Любви нет (мы не любим себя), доверия нет (тотальный контроль и навязанные правила).

Тут вторая беременность. Сразу. Во исцеление. Первый выдох: «Все равно, что скажут и подумают». Сразу скажу – не помогло, но мир попытался (Мир или Бог, кому что ближе).

Кто меня просил на восьмом месяце сажать картошку? Нет, конечно, просил. Но могла же отказать. Нет. Я – «хорошая девочка». В результате с кровотечением меня спешно везут в больницу.

Я на коне (мученица), говорила же, что не стоит этого делать, но не настояла. Теперь получайте. Вам должно быть стыдно. Ничего, что на кону жизнь, но я права. Как всегда, прогибаешься и винишь. Делаешь из себя жертву и судью.



Только мир меня любит. Полежала в больнице. Как-то там у меня появляется гармония в душе. Опять стала слышать его – Мир. Интуиция.

– Отпустите меня домой, мне нужно.

– Ты что, с ума сошла?!

– Нужно. Что хотите подпишу. Завтра вернусь.

Вечером пошла исповедоваться. Накануне Троицы. Утром открылось сильнейшее кровотечение. Меня в машину положили на заднее сиденье и в Храм. Священник причащал меня во дворе, кругом прихожане с зелеными ветками. Причастилась и сразу в больницу. Врач осмотрела, говорит, ничего не вижу из-за крови. Отслойка плаценты. Давайте кесарить.

– Давайте кесарить, – меня как-то отпустило, даже страха нет.

– Может подождем?

– Давайте подождем.

Три раза повторялся этот разговор по разным причинам.

Врач изучает карту: «Давайте кесарить, окулист поставил отслойку сетчатки».
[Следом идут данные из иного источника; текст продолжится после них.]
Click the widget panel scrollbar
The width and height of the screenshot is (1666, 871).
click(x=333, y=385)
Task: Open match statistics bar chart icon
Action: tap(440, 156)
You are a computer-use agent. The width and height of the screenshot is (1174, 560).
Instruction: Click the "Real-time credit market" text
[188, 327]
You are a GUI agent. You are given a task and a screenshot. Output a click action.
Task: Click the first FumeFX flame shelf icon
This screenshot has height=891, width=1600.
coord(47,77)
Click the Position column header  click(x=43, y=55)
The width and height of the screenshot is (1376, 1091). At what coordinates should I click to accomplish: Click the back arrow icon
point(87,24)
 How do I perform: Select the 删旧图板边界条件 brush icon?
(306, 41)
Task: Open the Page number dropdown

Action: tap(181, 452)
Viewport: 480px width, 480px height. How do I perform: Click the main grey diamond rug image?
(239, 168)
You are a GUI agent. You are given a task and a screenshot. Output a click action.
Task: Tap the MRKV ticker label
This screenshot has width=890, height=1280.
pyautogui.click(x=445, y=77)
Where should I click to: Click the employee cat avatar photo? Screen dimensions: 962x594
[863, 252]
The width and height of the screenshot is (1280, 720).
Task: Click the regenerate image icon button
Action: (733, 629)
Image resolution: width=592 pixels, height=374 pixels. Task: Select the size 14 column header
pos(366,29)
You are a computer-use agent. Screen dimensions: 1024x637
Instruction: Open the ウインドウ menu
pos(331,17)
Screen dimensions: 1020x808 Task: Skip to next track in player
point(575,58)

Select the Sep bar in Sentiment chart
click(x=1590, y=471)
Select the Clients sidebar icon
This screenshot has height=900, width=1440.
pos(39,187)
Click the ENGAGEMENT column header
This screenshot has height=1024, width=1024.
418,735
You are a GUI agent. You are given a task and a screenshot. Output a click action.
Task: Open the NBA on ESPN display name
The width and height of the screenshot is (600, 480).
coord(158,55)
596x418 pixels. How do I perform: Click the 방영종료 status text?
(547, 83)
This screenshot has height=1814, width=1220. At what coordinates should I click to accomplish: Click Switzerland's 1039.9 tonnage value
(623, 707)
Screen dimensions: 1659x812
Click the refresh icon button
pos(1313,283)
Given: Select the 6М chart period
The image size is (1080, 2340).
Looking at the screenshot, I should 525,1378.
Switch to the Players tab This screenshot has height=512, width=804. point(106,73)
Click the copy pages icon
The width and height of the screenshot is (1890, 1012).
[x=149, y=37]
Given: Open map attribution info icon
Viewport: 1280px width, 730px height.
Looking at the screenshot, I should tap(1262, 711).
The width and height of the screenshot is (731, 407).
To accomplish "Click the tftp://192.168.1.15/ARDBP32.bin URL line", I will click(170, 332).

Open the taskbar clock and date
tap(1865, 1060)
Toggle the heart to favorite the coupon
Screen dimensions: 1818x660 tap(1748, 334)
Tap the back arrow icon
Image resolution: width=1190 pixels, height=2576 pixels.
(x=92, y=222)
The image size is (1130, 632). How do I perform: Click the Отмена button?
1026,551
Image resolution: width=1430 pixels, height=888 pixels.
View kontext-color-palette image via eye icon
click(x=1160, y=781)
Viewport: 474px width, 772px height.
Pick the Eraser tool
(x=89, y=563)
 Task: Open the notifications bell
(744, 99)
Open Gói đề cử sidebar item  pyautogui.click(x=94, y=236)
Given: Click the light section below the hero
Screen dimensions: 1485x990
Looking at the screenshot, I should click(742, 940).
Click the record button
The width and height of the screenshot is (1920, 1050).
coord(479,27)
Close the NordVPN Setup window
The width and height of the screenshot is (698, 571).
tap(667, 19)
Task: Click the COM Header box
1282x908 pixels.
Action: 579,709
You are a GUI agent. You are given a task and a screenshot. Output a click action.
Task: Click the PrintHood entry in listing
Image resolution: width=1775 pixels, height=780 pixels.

– Давайте, только он в этот день троим из пятерых поставил отслойку.

– Давайте подождем.

– Давайте.

Врач пришла послушать сердцебиение ребенка, не услышала.

– Теперь уж точно кесарить.

– Давайте кесарить.

Она пошла звонить анестезиологу.

– Не нужно, все началось.

Вторая дочь родилась быстро и, если говорят, ребенок в рубашке родился, то она в шубе.

– Посмотри, какая трудяга, весь послед за собой вытащила. Нам работы не оставила.

Врачи были в шоке от такого благополучного исхода.

Но стать ближе у нас с мужем не получилось. Возможно, слишком сильно прислушивались к голосам вокруг или к тому, что сидело глубоко внутри за семью засовами и не осознавалось.

Наши матери хотели нам добра. Обе сильные, прошедшие огонь и воду. Вкладывались, как могли. Перестроили кухню. Кухня – это название, потому что там плита, а так это большая зала. Любимое место всей семьи. Муж отчаянно сопротивлялся (теперь я знаю почему), но мы его прогнули. Какая уж тут близость.

Хотя, с другой стороны, если ты созерцатель, то почему все вокруг должны быть работящими белками. Если ты созерцатель, то без претензий на неприготовленный обед или нестираные рубашки. Опять не получилось – ссоры, претензии, отстаивание границ. Глядя на нас, и девочки стали воевать. У меня даже не было сил помогать им разбираться в ситуации. Откуда силы брать. Работа-дом, работа-дом, без перерыва на отпуск. Отпуск, конечно, был. Но дома как отдохнуть. Скорее бы опять на работу. Отдыхала пару раз в больнице, когда вышедшие из строя органы удаляли. В первый раз меня держали там два месяца прежде, чем прооперировали. Уж не знаю, по какой причине, но я тогда славно отдохнула и вполне законно.